Your job with the data below is to output exactly the lines from the one holding "Screen dimensions: 2526x1129" down to the one holding "You are a computer-use agent. Image", both included, and no others.

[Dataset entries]
--------

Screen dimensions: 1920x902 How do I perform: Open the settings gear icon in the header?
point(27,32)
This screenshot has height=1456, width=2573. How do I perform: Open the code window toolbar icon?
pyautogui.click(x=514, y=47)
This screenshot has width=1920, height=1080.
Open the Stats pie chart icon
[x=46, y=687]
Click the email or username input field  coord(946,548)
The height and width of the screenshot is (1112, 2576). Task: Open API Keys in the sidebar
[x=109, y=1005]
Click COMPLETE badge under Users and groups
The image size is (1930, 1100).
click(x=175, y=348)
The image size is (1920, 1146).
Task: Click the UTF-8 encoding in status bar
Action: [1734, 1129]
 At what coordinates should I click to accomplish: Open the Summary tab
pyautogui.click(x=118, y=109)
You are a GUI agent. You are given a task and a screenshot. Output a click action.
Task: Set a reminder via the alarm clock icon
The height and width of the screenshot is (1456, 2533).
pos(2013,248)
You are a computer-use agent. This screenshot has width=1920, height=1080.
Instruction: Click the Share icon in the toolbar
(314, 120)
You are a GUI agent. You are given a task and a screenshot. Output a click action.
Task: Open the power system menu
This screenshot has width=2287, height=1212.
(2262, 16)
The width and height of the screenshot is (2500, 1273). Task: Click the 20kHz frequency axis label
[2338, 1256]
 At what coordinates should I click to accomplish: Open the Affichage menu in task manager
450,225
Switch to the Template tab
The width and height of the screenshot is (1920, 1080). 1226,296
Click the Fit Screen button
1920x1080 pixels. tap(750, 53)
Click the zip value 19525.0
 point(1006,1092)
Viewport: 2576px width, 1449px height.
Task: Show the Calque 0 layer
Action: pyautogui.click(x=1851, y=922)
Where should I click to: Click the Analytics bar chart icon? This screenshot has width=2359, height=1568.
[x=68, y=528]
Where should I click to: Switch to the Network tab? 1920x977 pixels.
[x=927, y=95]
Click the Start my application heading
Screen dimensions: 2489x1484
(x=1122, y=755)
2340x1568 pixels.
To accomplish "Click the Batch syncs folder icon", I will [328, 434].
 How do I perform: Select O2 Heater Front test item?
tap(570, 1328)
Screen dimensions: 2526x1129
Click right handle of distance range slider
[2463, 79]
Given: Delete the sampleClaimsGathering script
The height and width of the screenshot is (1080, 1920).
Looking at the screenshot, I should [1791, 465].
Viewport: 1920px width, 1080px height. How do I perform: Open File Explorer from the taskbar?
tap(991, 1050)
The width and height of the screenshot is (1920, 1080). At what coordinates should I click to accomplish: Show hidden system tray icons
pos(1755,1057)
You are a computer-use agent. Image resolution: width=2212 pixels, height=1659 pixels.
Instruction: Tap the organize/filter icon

--------

• **ANSWER TO THIS EXERCISE**:
Screen dimensions: 2526x1129
Click right handle of distance range slider
[2463, 79]
Given: Delete the sampleClaimsGathering script
The height and width of the screenshot is (1080, 1920).
Looking at the screenshot, I should [1791, 465].
Viewport: 1920px width, 1080px height. How do I perform: Open File Explorer from the taskbar?
tap(991, 1050)
The width and height of the screenshot is (1920, 1080). At what coordinates should I click to accomplish: Show hidden system tray icons
pos(1755,1057)
You are a computer-use agent. Image resolution: width=2212 pixels, height=1659 pixels.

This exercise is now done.